② 左手は左足首を持ち、踵をお尻につけるようにします。左膝を後方にひくように仲ばします。
③ 足を一度戻して、反対の足も同じように行います。
椅子でのストレッチ
1.首のストレッチ
① 頭を右側に倒し、右手を左耳のあたりに添えます。
② 左手は楽に下げておきます。右手の重みを使い、頭を十分右側に倒して伸ばします。
③ 一度頭をまっすぐもどし、反対側も同じように行います。
2.体側のストレッチ
① 右手は椅子の縁を持ち、左手は天井に向けて上げます。
② 左手を右側に倒しながら伸びます。左側のお尻が浮かないように気を付けます。
③ 体を戻して一度手を下ろし、反対側も同じように行います。
3.脚(後面)のストレッチ
① 右足の膝を伸ばし、踵を床につけてつま先を天井に向けます。
② 両手は足の付け根部分に添え、背筋を起こします。体を前に倒しながら伸ばします。
③ 体を起こして右足を戻し、反対側も同じように行います。
※図中の―――線は、力を入れたり伸ばしたりする部分を示しています。
椅子での筋力トレーニング
1.ふともものトレーニング
① 背もたれから体を起こして腰掛けます。両手は椅子の縁を持ちます。
② 右足の膝を伸ばします。ふとももに力を入れて、そのまま5秒維持します。
③ 足をもどし、反対側も同じように行います。
2.スクワット
① 椅子から立ち上がり半歩ほど前に出ます。離れすぎないように気をつけます。
② 足は肩幅に開き、両手は前方に伸ばしてバランスをとります。
③ 深く椅子に腰掛けていきます。座り込む前に立ち上がります。
④ 胸を張り、膝はつま先から前に出ないように気をつけます。
3.ふくらはぎのトレーニング
① 椅子の背面に立ち、横を向いて右手を背もたれに添えます。
② 足は肩幅に開きます。
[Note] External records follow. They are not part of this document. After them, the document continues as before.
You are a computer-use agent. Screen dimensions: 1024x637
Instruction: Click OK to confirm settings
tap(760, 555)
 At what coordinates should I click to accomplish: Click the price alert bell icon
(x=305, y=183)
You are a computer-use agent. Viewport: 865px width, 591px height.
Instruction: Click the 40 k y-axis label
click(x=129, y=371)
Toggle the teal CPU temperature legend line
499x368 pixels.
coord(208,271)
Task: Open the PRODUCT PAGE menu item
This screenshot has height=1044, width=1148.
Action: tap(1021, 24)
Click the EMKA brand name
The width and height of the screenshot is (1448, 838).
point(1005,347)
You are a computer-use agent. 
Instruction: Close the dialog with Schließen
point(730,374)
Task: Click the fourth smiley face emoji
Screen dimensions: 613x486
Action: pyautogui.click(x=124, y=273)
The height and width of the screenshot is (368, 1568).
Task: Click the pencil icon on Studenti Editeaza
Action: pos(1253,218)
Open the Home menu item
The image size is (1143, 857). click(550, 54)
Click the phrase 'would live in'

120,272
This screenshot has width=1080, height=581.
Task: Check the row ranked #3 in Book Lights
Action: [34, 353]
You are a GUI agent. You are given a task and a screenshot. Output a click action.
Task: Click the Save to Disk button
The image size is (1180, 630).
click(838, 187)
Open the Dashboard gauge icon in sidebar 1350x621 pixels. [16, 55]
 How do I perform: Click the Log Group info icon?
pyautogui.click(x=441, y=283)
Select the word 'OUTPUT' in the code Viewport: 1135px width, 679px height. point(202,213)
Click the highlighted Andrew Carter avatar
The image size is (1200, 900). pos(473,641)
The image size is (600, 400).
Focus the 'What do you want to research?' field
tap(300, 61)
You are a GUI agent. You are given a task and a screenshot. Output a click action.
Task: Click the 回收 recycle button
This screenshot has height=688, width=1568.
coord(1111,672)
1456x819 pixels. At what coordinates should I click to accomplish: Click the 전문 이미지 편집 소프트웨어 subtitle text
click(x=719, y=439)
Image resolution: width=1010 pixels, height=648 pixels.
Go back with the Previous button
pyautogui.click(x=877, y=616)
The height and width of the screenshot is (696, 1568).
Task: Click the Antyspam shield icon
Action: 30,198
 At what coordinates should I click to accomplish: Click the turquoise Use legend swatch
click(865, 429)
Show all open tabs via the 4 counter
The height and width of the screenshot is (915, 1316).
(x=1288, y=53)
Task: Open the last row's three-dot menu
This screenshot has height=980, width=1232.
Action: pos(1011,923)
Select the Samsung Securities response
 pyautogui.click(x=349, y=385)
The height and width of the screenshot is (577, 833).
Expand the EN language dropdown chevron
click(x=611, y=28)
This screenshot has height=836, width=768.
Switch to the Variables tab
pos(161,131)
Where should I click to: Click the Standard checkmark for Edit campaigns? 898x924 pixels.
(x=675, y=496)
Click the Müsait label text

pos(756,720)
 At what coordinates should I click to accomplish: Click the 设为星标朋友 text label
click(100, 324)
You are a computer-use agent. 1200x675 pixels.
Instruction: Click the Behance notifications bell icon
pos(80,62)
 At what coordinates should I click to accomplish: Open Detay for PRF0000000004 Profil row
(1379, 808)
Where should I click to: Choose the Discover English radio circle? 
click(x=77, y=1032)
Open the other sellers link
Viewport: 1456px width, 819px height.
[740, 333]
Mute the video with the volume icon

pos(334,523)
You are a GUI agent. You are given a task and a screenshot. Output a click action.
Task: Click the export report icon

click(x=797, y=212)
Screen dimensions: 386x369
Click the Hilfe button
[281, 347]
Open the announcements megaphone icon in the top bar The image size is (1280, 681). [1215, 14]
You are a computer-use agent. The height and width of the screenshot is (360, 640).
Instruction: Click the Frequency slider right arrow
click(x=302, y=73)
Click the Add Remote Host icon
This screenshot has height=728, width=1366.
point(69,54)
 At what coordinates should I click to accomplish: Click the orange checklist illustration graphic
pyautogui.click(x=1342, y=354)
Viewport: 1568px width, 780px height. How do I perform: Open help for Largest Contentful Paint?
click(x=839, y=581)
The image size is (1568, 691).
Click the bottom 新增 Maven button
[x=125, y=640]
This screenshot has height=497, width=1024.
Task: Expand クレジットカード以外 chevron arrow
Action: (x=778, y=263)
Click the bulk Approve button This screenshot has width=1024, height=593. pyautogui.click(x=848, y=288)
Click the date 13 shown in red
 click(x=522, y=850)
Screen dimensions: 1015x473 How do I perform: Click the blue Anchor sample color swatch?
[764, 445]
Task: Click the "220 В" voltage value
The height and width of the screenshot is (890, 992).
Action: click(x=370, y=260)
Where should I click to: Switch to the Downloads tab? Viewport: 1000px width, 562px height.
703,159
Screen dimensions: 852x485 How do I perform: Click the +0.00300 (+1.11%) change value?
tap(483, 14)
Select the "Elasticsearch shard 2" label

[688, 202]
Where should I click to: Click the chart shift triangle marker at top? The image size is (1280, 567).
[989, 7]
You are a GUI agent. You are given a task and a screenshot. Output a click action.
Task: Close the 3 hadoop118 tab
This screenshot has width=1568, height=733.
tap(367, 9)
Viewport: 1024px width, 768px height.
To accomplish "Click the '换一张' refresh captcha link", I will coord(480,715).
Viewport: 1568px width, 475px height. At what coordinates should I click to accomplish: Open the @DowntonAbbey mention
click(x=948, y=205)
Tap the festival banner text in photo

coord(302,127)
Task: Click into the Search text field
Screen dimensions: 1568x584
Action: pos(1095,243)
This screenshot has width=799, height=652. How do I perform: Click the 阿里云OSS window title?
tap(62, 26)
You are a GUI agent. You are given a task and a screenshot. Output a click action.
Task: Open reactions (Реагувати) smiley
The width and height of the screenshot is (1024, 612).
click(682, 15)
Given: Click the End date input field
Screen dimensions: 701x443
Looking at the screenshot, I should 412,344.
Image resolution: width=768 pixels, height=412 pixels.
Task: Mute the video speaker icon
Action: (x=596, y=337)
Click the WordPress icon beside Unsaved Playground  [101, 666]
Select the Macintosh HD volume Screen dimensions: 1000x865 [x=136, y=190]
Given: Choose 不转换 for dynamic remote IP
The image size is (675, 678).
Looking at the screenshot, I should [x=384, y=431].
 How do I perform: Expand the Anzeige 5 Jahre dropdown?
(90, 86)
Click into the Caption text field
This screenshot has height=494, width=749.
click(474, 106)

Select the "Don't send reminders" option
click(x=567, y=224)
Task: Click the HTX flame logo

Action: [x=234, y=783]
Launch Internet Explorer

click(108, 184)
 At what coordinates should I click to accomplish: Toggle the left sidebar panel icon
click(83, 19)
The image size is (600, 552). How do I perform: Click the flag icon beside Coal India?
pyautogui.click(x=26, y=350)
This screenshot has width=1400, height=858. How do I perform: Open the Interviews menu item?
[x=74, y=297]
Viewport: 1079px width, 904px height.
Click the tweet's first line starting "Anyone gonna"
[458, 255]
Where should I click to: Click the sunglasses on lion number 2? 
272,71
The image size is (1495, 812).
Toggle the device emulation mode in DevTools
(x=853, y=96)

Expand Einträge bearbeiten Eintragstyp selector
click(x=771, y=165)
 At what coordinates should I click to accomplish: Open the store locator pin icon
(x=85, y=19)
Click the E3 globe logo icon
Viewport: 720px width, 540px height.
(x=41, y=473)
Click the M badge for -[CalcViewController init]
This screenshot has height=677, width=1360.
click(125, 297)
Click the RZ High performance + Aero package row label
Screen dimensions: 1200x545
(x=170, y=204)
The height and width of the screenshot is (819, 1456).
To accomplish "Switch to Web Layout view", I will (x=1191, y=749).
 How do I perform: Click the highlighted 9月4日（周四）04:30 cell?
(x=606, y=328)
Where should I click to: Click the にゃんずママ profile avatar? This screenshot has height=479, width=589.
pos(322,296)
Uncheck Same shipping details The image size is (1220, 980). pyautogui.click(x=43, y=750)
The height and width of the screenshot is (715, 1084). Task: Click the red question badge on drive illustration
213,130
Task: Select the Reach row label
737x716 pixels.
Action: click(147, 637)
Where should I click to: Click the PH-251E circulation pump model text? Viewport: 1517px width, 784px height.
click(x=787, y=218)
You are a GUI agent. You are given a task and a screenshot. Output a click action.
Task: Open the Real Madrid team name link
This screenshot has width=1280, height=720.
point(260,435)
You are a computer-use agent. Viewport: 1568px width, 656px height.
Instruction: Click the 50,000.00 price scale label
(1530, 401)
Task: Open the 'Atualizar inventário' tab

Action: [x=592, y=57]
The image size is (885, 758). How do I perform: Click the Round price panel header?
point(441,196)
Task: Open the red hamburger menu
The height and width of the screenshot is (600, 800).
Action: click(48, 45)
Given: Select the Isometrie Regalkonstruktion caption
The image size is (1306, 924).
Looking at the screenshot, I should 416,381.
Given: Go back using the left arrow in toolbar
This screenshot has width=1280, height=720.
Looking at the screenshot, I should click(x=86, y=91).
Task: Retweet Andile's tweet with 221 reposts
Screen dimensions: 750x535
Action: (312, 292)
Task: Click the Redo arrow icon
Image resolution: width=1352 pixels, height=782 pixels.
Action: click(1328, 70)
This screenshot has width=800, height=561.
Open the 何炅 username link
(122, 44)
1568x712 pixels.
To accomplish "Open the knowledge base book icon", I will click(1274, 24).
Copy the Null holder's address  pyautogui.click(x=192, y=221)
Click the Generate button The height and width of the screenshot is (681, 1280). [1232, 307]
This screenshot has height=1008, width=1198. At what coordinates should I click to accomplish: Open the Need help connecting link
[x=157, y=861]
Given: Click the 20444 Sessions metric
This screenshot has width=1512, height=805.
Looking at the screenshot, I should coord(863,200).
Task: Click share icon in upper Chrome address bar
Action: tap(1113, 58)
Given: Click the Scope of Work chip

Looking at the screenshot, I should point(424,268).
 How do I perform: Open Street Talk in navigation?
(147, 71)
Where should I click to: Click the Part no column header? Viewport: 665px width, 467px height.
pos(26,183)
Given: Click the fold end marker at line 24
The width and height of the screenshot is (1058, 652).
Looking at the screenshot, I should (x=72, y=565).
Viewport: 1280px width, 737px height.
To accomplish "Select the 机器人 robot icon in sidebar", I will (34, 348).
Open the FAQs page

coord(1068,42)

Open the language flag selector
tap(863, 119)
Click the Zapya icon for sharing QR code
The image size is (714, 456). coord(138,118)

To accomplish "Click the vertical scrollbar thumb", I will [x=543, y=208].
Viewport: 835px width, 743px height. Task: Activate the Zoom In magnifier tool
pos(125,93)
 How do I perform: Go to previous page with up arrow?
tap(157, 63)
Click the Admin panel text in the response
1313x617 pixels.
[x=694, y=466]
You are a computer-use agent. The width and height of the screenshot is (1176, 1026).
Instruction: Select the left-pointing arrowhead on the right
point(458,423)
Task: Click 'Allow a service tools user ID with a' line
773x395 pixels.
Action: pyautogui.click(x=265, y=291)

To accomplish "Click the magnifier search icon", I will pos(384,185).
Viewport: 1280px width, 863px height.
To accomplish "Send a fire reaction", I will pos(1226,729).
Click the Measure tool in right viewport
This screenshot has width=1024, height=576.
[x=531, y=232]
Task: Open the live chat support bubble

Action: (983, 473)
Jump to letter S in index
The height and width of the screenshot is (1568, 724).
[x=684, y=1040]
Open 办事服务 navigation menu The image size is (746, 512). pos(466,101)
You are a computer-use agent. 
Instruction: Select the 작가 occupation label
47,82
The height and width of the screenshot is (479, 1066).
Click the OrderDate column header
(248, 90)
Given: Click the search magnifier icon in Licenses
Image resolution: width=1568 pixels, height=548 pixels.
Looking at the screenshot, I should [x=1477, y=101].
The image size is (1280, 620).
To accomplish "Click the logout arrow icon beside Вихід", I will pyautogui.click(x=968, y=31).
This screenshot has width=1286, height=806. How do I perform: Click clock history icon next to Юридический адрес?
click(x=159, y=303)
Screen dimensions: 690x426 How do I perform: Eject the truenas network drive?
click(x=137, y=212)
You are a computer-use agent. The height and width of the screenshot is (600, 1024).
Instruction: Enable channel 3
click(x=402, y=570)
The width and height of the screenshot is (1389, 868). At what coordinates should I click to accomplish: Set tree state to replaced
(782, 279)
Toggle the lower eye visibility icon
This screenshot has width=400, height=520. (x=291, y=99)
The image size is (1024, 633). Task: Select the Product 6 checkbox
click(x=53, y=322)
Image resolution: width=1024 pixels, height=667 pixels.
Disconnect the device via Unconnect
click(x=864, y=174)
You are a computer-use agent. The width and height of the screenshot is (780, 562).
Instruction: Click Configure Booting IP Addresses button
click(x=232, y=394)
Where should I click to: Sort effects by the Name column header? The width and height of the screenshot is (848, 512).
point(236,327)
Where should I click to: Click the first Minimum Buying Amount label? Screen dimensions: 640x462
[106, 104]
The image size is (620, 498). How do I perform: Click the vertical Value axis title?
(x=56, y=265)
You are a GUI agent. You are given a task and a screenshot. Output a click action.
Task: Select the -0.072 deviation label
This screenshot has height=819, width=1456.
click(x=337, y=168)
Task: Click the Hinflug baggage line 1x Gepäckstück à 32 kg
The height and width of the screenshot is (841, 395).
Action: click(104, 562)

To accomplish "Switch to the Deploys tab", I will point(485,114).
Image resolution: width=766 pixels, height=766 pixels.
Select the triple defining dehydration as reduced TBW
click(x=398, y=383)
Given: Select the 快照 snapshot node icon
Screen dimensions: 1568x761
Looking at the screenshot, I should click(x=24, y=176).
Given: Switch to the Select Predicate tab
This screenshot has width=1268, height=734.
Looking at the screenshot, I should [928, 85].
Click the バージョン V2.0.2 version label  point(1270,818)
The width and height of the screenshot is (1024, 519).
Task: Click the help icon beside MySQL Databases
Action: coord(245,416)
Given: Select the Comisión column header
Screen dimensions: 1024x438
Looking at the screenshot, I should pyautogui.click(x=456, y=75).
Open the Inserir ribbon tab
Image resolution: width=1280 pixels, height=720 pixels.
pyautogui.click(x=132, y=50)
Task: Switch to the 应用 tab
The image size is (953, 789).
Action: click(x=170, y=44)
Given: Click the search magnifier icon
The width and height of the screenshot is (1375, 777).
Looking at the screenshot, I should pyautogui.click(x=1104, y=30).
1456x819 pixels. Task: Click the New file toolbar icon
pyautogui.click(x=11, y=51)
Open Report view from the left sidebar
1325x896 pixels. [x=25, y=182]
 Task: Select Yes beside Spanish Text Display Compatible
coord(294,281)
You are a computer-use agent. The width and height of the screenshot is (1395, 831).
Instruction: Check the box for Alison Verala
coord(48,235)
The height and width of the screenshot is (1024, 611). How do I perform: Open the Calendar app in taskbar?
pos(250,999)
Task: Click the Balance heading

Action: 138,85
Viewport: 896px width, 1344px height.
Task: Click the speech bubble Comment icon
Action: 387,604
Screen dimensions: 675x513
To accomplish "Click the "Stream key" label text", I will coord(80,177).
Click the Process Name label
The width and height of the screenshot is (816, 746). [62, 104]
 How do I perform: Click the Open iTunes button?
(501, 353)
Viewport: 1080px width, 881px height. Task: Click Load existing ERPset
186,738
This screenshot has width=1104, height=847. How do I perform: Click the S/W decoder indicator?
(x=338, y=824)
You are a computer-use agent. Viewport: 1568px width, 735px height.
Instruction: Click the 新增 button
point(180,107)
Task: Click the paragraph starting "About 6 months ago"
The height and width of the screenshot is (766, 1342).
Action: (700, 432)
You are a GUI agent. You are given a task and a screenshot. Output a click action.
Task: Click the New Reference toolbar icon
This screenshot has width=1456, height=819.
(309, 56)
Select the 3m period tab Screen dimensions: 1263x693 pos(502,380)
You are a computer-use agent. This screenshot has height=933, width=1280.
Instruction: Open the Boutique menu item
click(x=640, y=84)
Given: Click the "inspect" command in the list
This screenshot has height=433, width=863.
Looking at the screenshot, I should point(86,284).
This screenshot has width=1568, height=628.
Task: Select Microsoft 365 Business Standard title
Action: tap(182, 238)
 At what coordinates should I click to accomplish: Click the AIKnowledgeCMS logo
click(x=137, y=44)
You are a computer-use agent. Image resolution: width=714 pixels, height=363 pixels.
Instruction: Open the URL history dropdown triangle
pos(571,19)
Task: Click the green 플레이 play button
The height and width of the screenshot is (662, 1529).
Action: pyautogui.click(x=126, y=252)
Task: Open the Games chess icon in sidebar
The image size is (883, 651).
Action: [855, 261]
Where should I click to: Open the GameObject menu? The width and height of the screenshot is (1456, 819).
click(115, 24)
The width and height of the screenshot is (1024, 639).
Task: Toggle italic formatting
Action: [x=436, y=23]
両足の踵を高く上げ、その後ゆっくり下ろします。
③ お腹やお尻にも力を入れて、姿勢はまっすぐに保ったまま行います。
マットでのストレッチ
1.お尻のストレッチ
① ざっくりと大きくあぐらを組み、両手の甲を床につけます。
② 手を前方に進め上体を倒しながら伸ばします。
③ ゆっくり体を戻し、足を入れ替えて同じように行います。
2.脚(後面)のストレッチ
① あぐらの姿勢で外側にある脚を横に伸ばした足の方に向けます。
② 両手は伸ばした足の付け根に添えます。上体を倒しながら伸ばします。
③ ゆっくり体を戻し、反対の足も同じように行います。
3.股関節のストレッチ
① 両膝を開いて曲げ、足の裏と裏を合わせて引き寄せます。
② 両膝を軽く弾ませて力を抜きます。
③ 膝を止めて、背筋を起こし、上体を前に倒して伸ばします。
4.腰のストレッチ
① 両膝を立てて座ります。横から見ると足で三角形が作られた姿勢になります。
② 両手は後ろについて体を支え、ゆっくり両膝を右側に倒して伸ばします。
③ 膝を一度戻し、反対側も同じように行います。
5.上腕のストレッチ
① 楽な姿勢で座り、右手を前方に伸ばします。
② 右手をそのまま胸に寄せ、左手で右肘を押さえます。
③ 両手を一度下ろし、反対側も同じように行います。
1.腹筋のトレーニング
① 仰向けに寝て両膝を曲げ、足で三角形を作ります。
② 両手はふともものあたりに添え、おへそを見ながら肩甲骨が浮く程度まで上体を起こします。
③ ゆっくり体を戻します。
2.お尻のトレーニング
① 仰向けに寝て両膝を曲げ、足で三角形を作ります。両手は体の横で床につけます。
3.背筋のトレーニング
① うつぶせに寝た状態で、両手は前方に伸ばし、足は肩幅に開きます。
② 右手と左足を同時に上げます。
③ ゆっくり戻して、反対側(左手と右足)も同じように行います。
参考文献:国立長寿医療センター研究所 疫学研究部 小坂井 留美 看護ネット
3.まとめ
高齢化により、筋力低下や柔軟性低下、バランス低下が起こりやすくなります。日頃からのストレッチや筋力トレーニングが大切になると思います。
低い段差に、つまずいたりと思いもよらないことが起こります。
健康で、はつらつとした老後を迎えるために少しずつ頑張っていきましょう。